5 Reasons Not to Store Funds on Crypto Exchanges and Where to Store Them Instead
As long as your assets are on an exchange, you're not the owner. Where is it safe to store crypto?
Cryptocurrencies are still largely unregulated, resembling a digital Wild West. People can gain wealth quickly but also lose it just as fast, bearing full responsibility for both their wins and losses.
So, where should you keep your crypto to ensure your assets are secure in this volatile market? Let’s break it down by comparing the difference between crypto wallet and exchange storage options.
You Don’t Actually Own Your Funds on Exchanges
"What do you mean I don’t own them? I can withdraw them anytime," a less experienced user might say. But here’s a question in return: "What happens if the exchange suddenly shuts down?" The customers of the Canadian crypto exchange QuadrigaCX know the answer all too well.
QuadrigaCX operated successfully from 2013 to 2018, hosting 363,000 user accounts with a total of $190 million in assets.
However, its founder Gerald Cotten passed away unexpectedly, leaving no one else with access to the cold wallets where most user funds were stored. As a result, client accounts were frozen, and their assets were lost forever.
Tip: Where Should You Store Crypto?
An exchange is not a wallet but a place for trading. This distinction is critical in the exchange vs wallet debate. Keep only the amount needed for active trading and transactions on the platform.
For long-term storage, use secure wallets with seed phrases. These give you complete control and ensure you can recover your funds even if the wallet provider shuts down.
Exchange Servers Are Vulnerable to Third-Party Access
When you store funds on an exchange, you’re also entrusting it with sensitive data, like transaction records and IP addresses. If the servers are seized or compromised, all this information becomes accessible to third parties.

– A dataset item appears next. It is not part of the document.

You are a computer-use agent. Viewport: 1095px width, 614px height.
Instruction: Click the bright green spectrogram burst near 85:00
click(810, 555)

This was the case for clients of 47 cryptocurrency exchanges. In September 2024, German law enforcement seized servers, exposing user data to authorities. When users attempted to access their accounts, they were greeted with messages stating that all their data was now in police hands.
Data Privacy: Where Should You Store Crypto?

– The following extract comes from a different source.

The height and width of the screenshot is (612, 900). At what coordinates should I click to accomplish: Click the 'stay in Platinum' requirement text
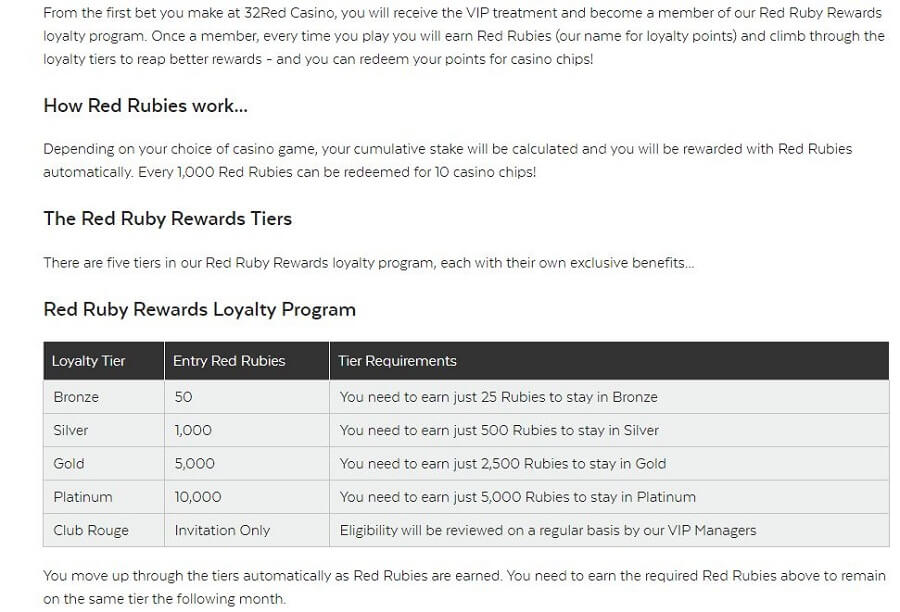pyautogui.click(x=518, y=497)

To protect your transaction history and personal data:
- Use non-custodial wallets, where the software is installed on your own server. You decide where it is hosted.

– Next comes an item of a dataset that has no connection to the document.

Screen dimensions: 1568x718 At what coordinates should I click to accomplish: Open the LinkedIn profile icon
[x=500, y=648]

- Opt for wallets with robust encryption. For example, BitHide uses 512-bit encryption, a standard so secure that no current technology can break it.
“Dirty” Crypto Can Be Blocked
Have you ever checked the risk level of your crypto assets? If not, your coins might be flagged and blocked during an AML check if they’ve ever been involved in suspicious activities.
Additionally, your account may be suspended while support demands proof of the funds' legitimacy—a tedious and frustrating process. This happened to a Binance user whose account was frozen during an AML investigation.
How to Store Bitcoin and Avoid AML Blocks?
Before transferring funds to an exchange, check their history with tools like Crystal Blockchain.
Or, better yet, use a wallet with built-in AML checks. BitHide allows users to automatically screen all incoming transactions or manually verify specific addresses for added security.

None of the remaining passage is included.